Task objective: Retype the line where "Click the 1,880 top y-axis label" appears and each line that follows it down to the last line of the records below. Leave the pictures out.

# # # # #

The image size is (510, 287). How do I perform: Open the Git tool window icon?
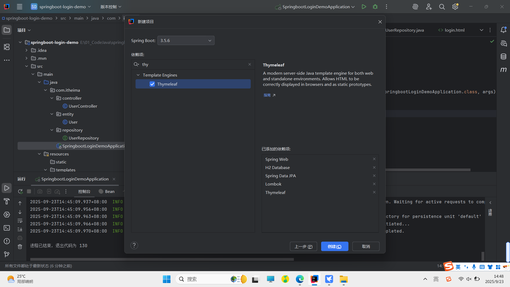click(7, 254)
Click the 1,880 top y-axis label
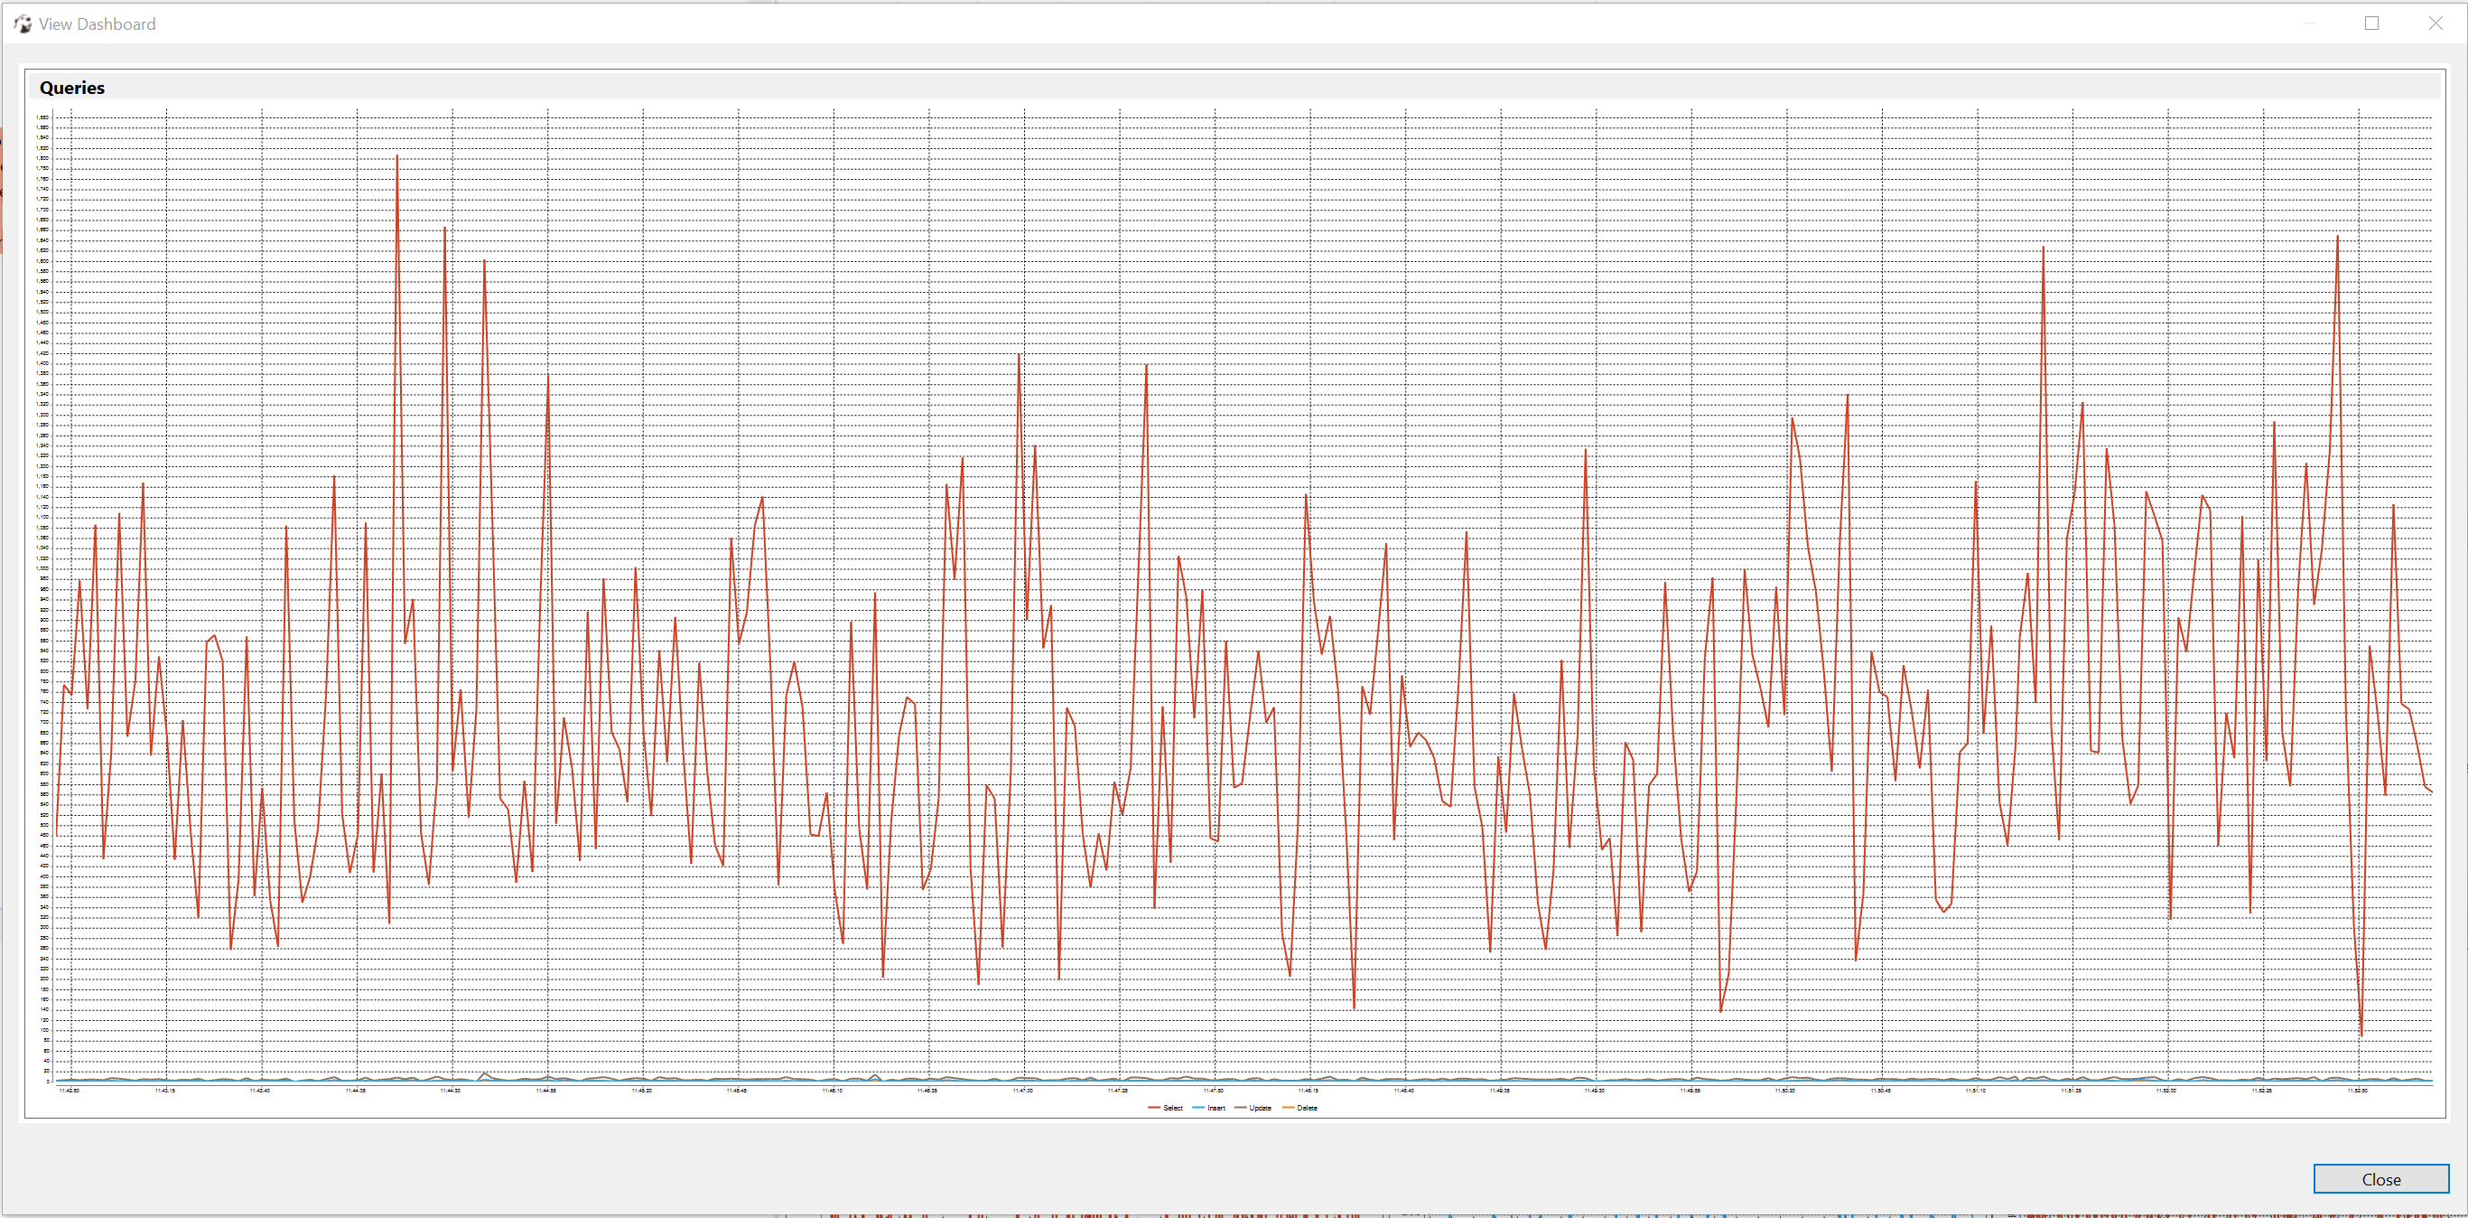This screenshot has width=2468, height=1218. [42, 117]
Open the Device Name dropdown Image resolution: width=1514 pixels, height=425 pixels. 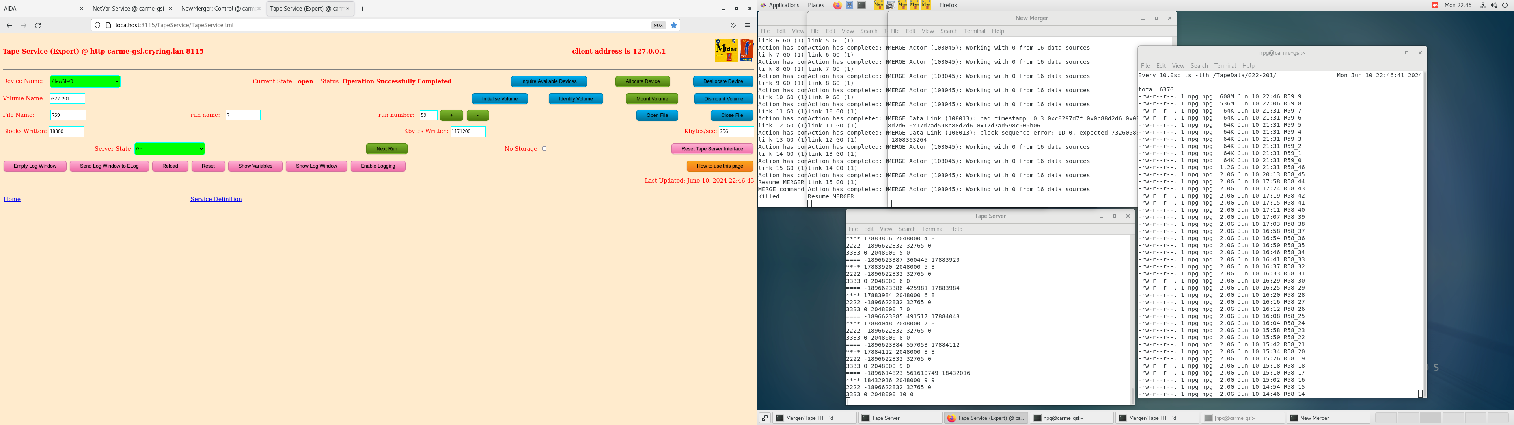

# # # # #

Reply:
Click the 1,880 top y-axis label
This screenshot has width=2468, height=1218. [42, 117]
Open the Device Name dropdown Image resolution: width=1514 pixels, height=425 pixels. 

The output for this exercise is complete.